But I am done with apple-picking now.
Essence of winter sleep is on the night
The scent of apples: I am drowsing off.
I cannot rub the strangeness from my sight
I got from looking through a pane of glass
I skimmed this morning from the drinking trough
And held against the world of hoary grass.
It melted and I let it fall and break.
But I was well
Upon my way to sleep before it fell
And I could tell
What form my dreaming was about to take.
Magnified apples appear and disappear
Stem end and blossom end
And every fleck of russet showing clear.
My instep arch not only keeps the ache
It keeps the pressure of a ladder-round.
I feel the ladder sway as the boughs bend.
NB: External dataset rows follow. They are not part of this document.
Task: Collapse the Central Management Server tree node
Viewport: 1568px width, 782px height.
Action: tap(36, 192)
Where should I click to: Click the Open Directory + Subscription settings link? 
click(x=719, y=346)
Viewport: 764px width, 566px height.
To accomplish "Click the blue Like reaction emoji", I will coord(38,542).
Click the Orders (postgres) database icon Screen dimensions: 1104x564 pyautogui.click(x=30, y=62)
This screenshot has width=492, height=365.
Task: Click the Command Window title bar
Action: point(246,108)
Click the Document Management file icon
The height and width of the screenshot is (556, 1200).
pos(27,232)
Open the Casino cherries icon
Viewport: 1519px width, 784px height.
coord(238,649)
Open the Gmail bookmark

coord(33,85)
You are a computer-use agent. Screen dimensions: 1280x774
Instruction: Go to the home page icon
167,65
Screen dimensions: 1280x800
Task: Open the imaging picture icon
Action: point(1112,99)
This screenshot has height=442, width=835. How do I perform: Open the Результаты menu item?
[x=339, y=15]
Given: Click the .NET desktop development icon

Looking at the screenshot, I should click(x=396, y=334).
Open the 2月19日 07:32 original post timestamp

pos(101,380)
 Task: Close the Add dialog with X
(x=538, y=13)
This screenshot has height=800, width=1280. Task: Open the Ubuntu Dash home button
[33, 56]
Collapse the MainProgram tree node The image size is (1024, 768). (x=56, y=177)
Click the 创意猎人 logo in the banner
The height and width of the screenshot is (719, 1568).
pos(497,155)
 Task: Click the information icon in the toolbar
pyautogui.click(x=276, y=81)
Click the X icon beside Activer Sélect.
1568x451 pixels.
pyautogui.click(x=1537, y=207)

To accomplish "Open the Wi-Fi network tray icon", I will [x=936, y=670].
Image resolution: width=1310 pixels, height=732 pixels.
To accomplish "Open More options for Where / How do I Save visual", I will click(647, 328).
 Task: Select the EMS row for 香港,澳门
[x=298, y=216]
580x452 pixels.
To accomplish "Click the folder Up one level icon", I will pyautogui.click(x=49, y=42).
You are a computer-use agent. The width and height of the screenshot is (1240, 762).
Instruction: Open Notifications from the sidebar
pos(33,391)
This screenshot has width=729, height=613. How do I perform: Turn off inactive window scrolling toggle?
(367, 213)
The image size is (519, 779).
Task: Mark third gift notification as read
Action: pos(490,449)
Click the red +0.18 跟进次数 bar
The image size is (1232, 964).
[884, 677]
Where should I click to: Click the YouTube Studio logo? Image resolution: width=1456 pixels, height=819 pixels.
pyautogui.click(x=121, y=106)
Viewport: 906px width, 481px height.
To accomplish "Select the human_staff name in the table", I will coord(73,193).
And I keep hearing from the cellar bin
The rumbling sound
Of load on load of apples coming in.
For I have had too much
Of apple-picking: I am overtired
Of the great harvest I myself desired.
There were ten thousand thousand fruit to touch
Cherish in hand lift down and not let fall.
For all
That struck the earth
No matter if not bruised or spiked with stubble
Went surely to the cider-apple heap
As of no worth.
One can see what will trouble
This sleep of mine whatever sleep it is.
Were he not gone
The woodchuck could say whether it’s like his
Long sleep as I describe its coming on
Or just some human sleep.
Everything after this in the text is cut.